Spanning almost four decades, Dionne Brand’s poetry has given rise to whole new grammars and vocabularies. With a profound alertness that is attuned to this world and open to some other, possibly future, time and place, Brand’s ongoing labors of witness and imagination speak directly to where and how we live and reach beyond those worlds, their enclosures, and their violences.

Nomenclature: New and Collected Poems begins with a new long poem, the titular Nomenclature for the Time Being, in which Dionne Brand’s diaspora consciousness dismantles our quotidian disasters. In addition to this searing new work, Nomenclature collects eight volumes of Brand’s poetry published between 1982 and 2010 and includes a critical introduction by the literary scholar and theorist Christina Sharpe.

Nomenclature: New and Collected Poems features the searching and centering cantos of Primitive Offensive; the sharp musical conversations of Winter Epigrams and Epigrams to Ernesto Cardenal in Defense of Claudia; and the documentary losses of revolutions in Chronicles of the Hostile Sun, in which “The street was empty/with all of us standing there.” No Language Is Neutral reads language, coloniality, and sexuality as a nexus.

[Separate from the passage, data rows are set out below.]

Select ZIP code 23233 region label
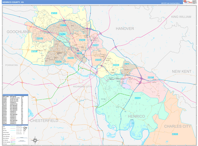 pyautogui.click(x=40, y=39)
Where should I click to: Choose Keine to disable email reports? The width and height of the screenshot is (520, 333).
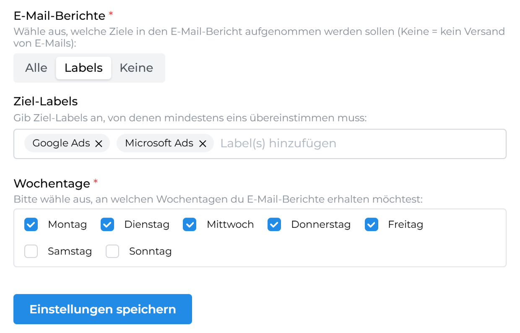pos(136,68)
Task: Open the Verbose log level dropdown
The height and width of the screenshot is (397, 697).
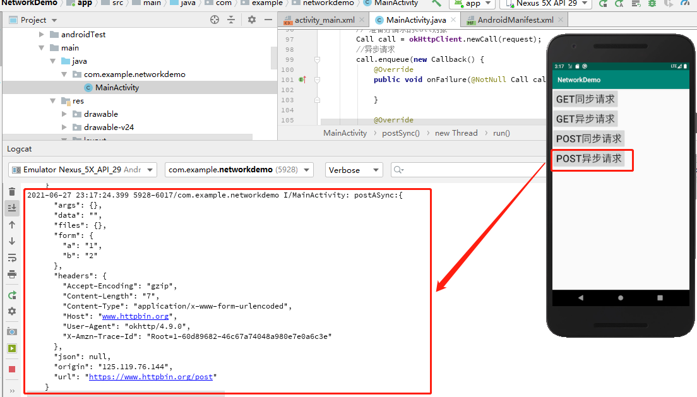Action: pos(354,170)
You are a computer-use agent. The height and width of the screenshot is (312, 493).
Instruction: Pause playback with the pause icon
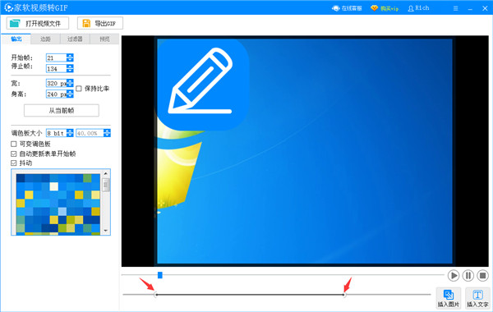[468, 276]

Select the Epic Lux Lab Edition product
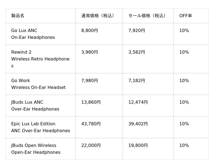pos(41,127)
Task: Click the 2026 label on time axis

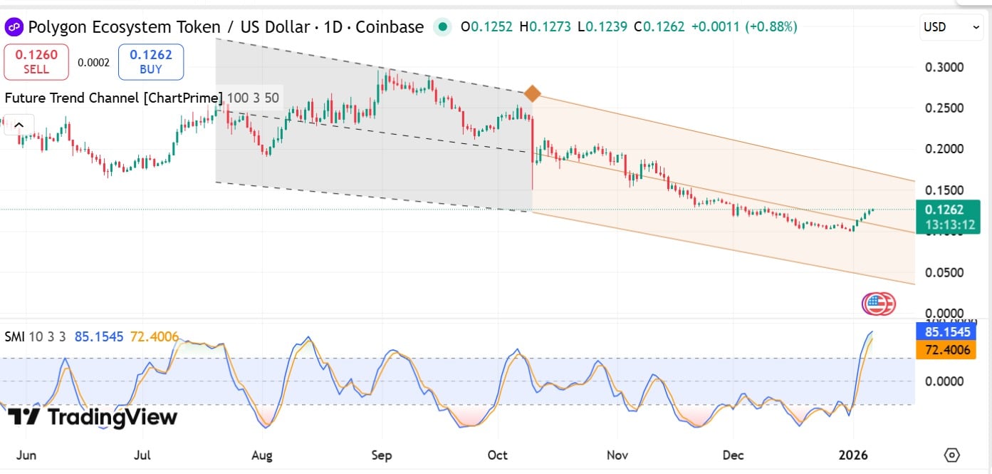Action: coord(852,455)
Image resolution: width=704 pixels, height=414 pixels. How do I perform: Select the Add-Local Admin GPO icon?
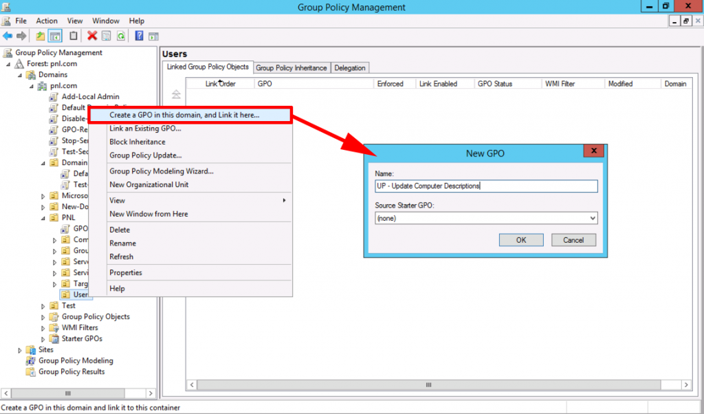pyautogui.click(x=54, y=96)
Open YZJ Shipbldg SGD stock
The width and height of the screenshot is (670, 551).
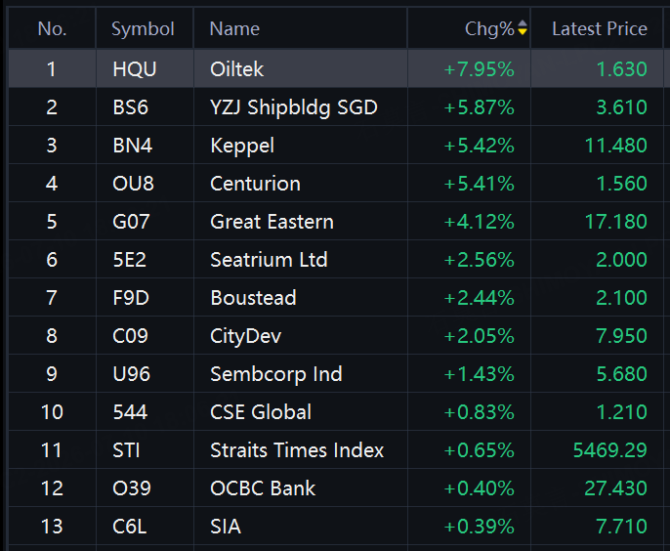click(336, 106)
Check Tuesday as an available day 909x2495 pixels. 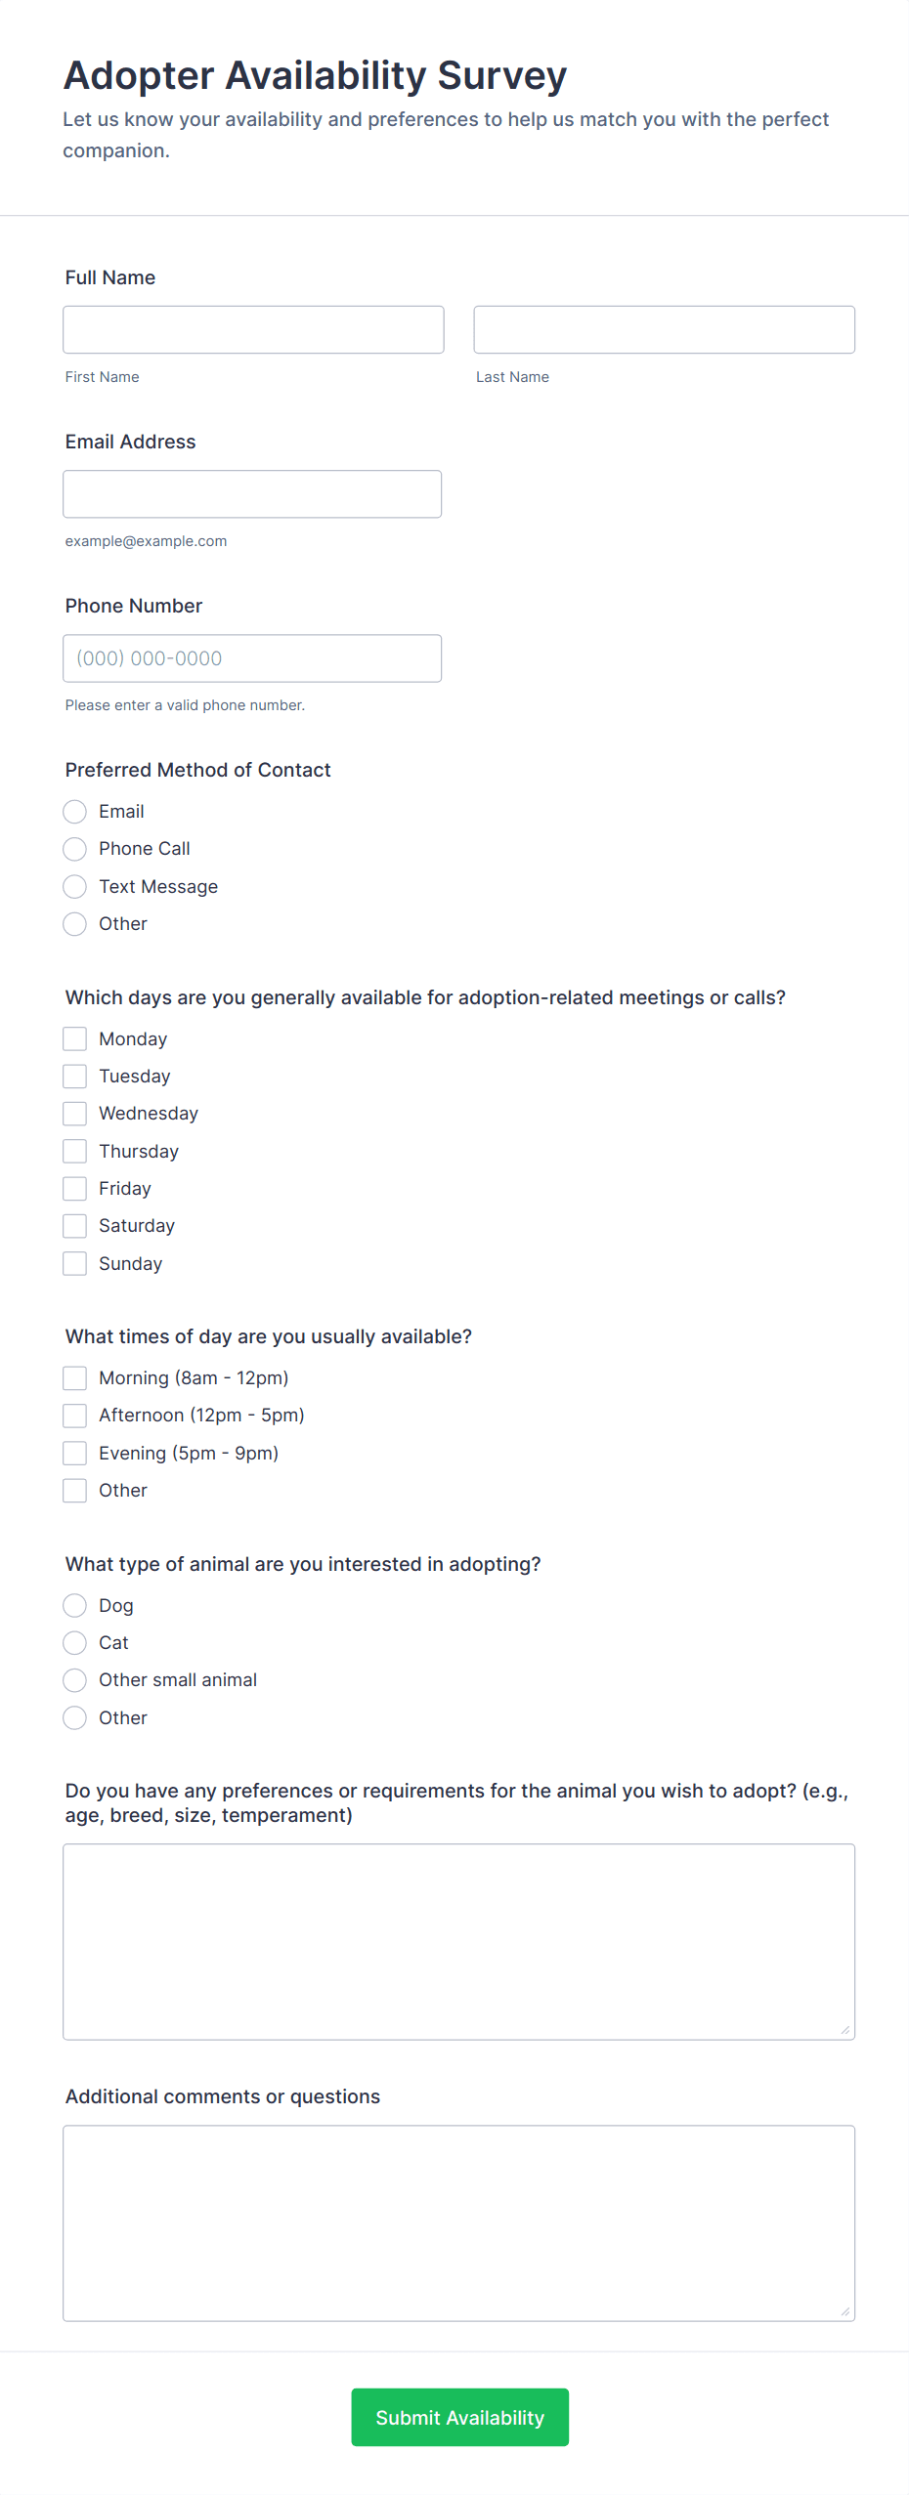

Land to Light On writes intimacies and disaffections with nation, while in thirsty a cold-eyed flâneur surveys the workings of the city. In Inventory, written during the Gulf Wars, the poet is “the wars’ last and late night witness,” her job is not to soothe but to “revise and revise this bristling list/hourly.” Ossuaries’ futurist speaker rounds out the collection and threads multiple temporal worlds—past, present, and future.

This masterwork displays Dionne Brand’s ongoing body of thought—trenchant, lyrical, absonant, discordant, and meaning-making. Nomenclature: New and Collected Poems is classic and living, a record of one of the great writers of our age.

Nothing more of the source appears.